Das Schreckgespenst fiskalpolitischer Anreize

NEW YORK: Nach dem wirtschaftlichen Desaster der Jahre 2008-2009 sind die Menschen verständlicherweise auf der Hut vor den Verheerungen, die eine weitere Finanzkrise anrichten könnte. Doch die Wahrscheinlichkeit einer weiteren Krise ist relativ gering, und ihre negativen Folgen wären diesmal deutlich weniger schlimm, da es keine riesigen Kredit- oder Vermögenspreisblasen mehr gibt, die platzen könnten.

Dies hat Kommentatoren und Medien nicht daran gehindert, diese Befürchtungen zu übertreiben – und hat von größeren Anstrengungen zur Bewältigung der anhaltenden Stagnation in großen Teilen der entwickelten Welt abgelenkt, was unweigerlich andernorts, und insbesondere in den Entwicklungsländern, zu einer Verlangsamung der wirtschaftlichen Erholung führen wird.

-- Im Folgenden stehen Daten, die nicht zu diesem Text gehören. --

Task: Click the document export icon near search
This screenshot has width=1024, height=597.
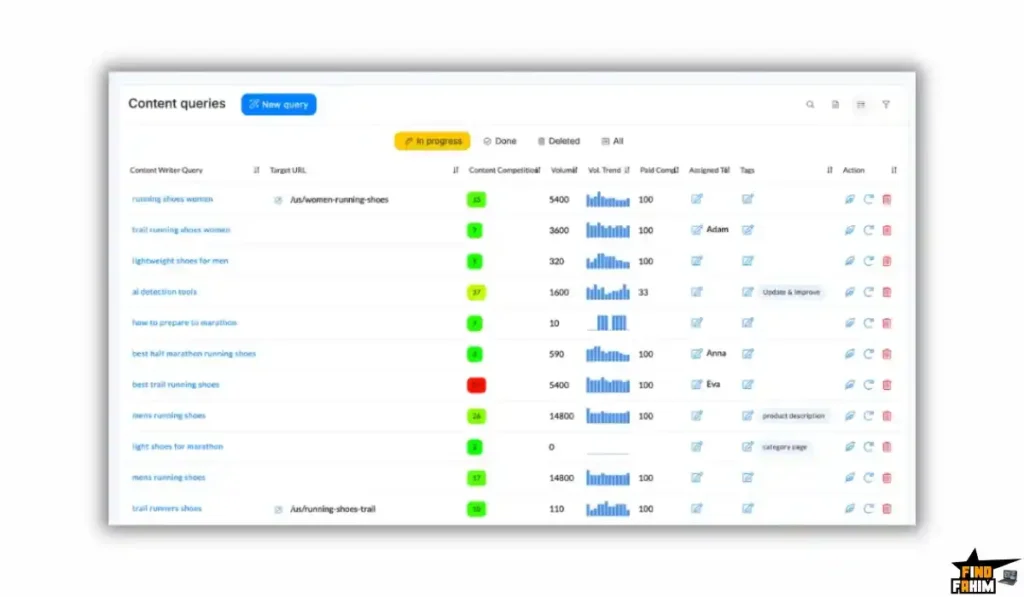Action: tap(835, 104)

Das derzeit beliebteste Schreckgespenst ist die Verschuldung der öffentlichen Haushalte. Viel Aufhebens wird derzeit um das hohe Ausmaß der Staatsverschuldung auf beiden Seiten des Atlantiks und in Japan gemacht. Doch wie Wirtschaftskommentator Martin Wolf angemerkt hat, ist die „von den öffentlichen Haushalten ausgehende Herausforderung eine langfristige und keine unmittelbare.“ Gleichermaßen gilt, dass Japan zwar unter den reichen Ländern die höchste Schuldenquote aufweist, dies jedoch kein ernsthaftes Problem ist, da die Gläubiger in Japan selbst sitzen. Und was Europas Schuldenprobleme angeht, so ist inzwischen allgemein anerkannt, dass diese auf schlecht durchdachten Aspekten der europäischen Integration beruhen.